A lot of the legacy manufacturers are still producing cars that are essentially their old architectures with EV tech, which is expensive to manufacture. Some are releasing vehicles built on an EV-first architecture in the next year, reducing costs, so you're going to see continued competition on price.
On top of that, new EVs may last longer than gas vehicles. EV batteries increasingly last 300,000+ miles, and hold their capacity better over that time with each new chemistry.
Two years ago I thought people were crazy to buy an EV, charging infrastructure was a mess, technology didn't seem mature. But at this point unless you're trying to drive to the Yukon in your daily driver, it's a bit crazy to buy something as complex as a gas vehicle.
Really depends on how batteries develop, in my opinion. If we see a jump in energy density and charging speeds that allows e.g. a VW Golf sized car to have a range of 400-500 miles (with larger vehicles with larger batteries being able to go even further), the appeal of hybrids diminishes significantly. That’s a good enough range to close remaining gaps in the NA charger grid and longer than many ICE cars can go without a refill.

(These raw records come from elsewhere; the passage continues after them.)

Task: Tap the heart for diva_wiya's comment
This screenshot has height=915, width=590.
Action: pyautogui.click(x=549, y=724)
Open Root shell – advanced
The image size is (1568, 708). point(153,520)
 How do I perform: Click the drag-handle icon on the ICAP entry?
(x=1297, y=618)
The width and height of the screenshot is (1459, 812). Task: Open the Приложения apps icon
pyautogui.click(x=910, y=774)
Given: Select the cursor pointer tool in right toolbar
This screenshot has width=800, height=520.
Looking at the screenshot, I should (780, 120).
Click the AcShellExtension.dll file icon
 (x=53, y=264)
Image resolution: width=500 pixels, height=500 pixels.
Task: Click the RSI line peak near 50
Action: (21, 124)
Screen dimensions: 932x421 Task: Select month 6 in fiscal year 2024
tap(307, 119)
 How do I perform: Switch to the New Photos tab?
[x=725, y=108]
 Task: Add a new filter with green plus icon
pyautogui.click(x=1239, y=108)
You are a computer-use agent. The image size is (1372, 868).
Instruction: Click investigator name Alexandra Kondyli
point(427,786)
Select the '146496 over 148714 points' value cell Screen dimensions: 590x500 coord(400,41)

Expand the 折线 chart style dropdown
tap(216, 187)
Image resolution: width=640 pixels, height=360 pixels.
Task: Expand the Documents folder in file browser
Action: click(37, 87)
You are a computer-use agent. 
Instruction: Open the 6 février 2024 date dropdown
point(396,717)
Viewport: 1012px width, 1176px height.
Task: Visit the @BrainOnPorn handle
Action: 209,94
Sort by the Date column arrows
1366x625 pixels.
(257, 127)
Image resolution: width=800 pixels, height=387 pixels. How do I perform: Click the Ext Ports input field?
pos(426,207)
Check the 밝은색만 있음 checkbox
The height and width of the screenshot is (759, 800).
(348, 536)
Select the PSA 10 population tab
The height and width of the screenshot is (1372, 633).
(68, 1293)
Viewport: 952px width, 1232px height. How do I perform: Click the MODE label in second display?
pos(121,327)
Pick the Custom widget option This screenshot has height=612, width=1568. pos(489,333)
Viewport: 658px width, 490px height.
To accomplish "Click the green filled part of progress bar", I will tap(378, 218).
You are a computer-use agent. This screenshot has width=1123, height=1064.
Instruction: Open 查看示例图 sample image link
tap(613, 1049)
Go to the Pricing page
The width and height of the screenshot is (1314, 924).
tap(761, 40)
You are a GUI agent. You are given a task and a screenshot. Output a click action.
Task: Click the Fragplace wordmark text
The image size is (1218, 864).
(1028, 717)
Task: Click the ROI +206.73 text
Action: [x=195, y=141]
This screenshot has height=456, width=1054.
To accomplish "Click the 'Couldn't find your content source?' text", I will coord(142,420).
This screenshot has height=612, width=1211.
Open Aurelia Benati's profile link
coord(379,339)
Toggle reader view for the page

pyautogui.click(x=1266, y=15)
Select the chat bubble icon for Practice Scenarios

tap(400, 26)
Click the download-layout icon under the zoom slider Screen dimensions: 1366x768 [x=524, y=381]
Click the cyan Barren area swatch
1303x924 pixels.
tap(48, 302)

I think plug-in hybrids are the current sweet spot for people who can charge at home (or maybe at work). The results in this article are impressive, but cross-country trips across America aren't very representative of the kinds of driving people actually do. Most trips, especially daily commuting, are short enough that a plug-in hybrid could do the entire trip on battery power and then you have the gas engine for longer distance trips where it behaves like a regular hybrid.
All-electric cars are getting closer, but the long distance driving experience just isn't as good yet as driving a gas car. But that will continue to improve and electric cars have a lot of other advantages like simplicity, so I'm fairly confident they'll win out eventually. But as you said, for at least the next decade hybrid cars occupy a pretty good niche.